SET PROBLEM A - For the forum thread below on teaching a high-headed horse collection, decide whether each statement agrees with it: (i) the mare's previous owners played polo on her; (ii) kitten_Val believes side reins are needed; (iii) MyBoyPuck suggests starting with a massage. Answer yes or no for each, quoting the words of the thread that settle it.
SET PROBLEM B - Please transcribe the part of the horse-collection forum thread below starting with "## MyBoyPuck (Mar" and going on through "into the bit.".
SET PROBLEM C - Go on with the forum thread about teaching a high-headed horse collection from the point where it stops.

# How to teach a horse collection(high headed)



## Hlover (Apr 17, 2011)

I just bought a 13yr old TB mare which I plan on training for dressage and jumping. She was a track horse and the previouse owners did polo on her. She is good on the ground and ok under saddle however. She is incredibly high headed and doesn't know alot of things she's very one sided. Doesn't know lateral work. Has never been jumped or learned to collect. I have been told I have to use side reins to teach her how to accept the bit. But I have never uses side reins and my trainer isn't around at the moment. I was wondering a few things and want your advice on them. What ways do you use to train your horses to collect/accept the bit. Do you have any exercises for one sided and high headed horses. I lunge her alot on both sides evenly I ask her frequently to just lower her head and am making some progress but I want some prospectives because I have not heard much about training horses to accept the bit and such thanks! 
(I plan on getting proffesional help too soon by the way.)


----------



## kitten_Val (Apr 25, 2007)

I don't think side reins are needed. And if you decide on using them I'd do it only with someone experienced watching you. Well, I gonna repeat what was said gazillion of times on this forum, but...  You have to drive him from behind. And frankly I (myself) couldn't achieve it with my high-headed paint till I started working with very good dressage trainer, who knew how to teach both me and the horse. Part of the training was correct seat, correct cues, and plenty of half-halts on my side. I highly recommend you to search on forum (both - in Training and Dressage sections) on "head set", "frame", "collection". You'll get lots of great posts by very experienced people here. 

I always refer to this video:


----------



## Hlover (Apr 17, 2011)

Thanks very helpful!
_Posted via Mobile Device_


----------



## kitten_Val (Apr 25, 2007)

Sure! Its been a long process for me and my horses (mostly because my horses didn't have any "professional" training and I'm kinda a beginner), but its something doable. I wish you best luck!


----------



## MyBoyPuck (Mar 27, 2009)

I'd get her a good massage to start to work out all the knots in her muscles and then start riding her using suppling exercises to soften her stiff side. Lots of soft bending, shallow serpentines and circles to get her reaching into the bit.


----------



## Hlover (Apr 17, 2011)

GIVEN MATERIAL -
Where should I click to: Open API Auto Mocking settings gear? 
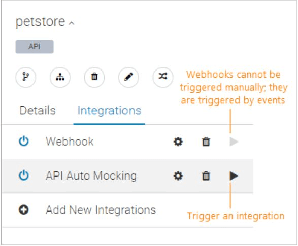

WRITTEN REPLY A -
(i) Yes: "the previouse owners did polo on her"
(ii) No: "I don't think side reins are needed."
(iii) Yes: "I'd get her a good massage to start"

WRITTEN REPLY B -
## MyBoyPuck (Mar 27, 2009)

I'd get her a good massage to start to work out all the knots in her muscles and then start riding her using suppling exercises to soften her stiff side. Lots of soft bending, shallow serpentines and circles to get her reaching into the bit.

WRITTEN REPLY C -
Thanks! That sounds like a good idea. My biggest concern with her is her head set she really puts her head up in the air. She seems very sensitive and according to her last owner doesn't like the bit very much. To teach her to eventually be on the bit I want her to do each gait with a relaxed headset. Any tips on getting her to relax into being ridden?
_Posted via Mobile Device_


----------



## Chiilaa (Aug 12, 2010)

I would bore her into relaxing. Until now, she has done only fast work. I would walk her, and walk her, and then walk some more. I would not even think about trotting until every walk stride from start to finish was bored and through that, relaxed. Then I would do the same with the trot. Teach her that slow is ok, and that fast isn't going to happen. Once she relaxes into it, she will come good.


----------



## MyBoyPuck (Mar 27, 2009)

Yes, along the lines with what Chiilaa said, understand that no real work can happen without relaxation. A simple D-ring french link snaffle would be a nice inviting bit. Walk her in the above mentioned circles, bends and serpentines, over ground poles if she's cool with it, with the sole goal of achieving relaxation. She needs to know that nothing bad or sudden is going to take place and that you are going to be a consistent leader up there. 

If she is all go, just walking might be counter-productive to her energy level. If that's the case, a few minutes of trot in between walk sessions make be necessary to allow her to stay calm, but only do that if you absolutely have to. 

Relaxation is #1 priority for now.


----------



## Hlover (Apr 17, 2011)

Okay sounds like a plaan thanks guys!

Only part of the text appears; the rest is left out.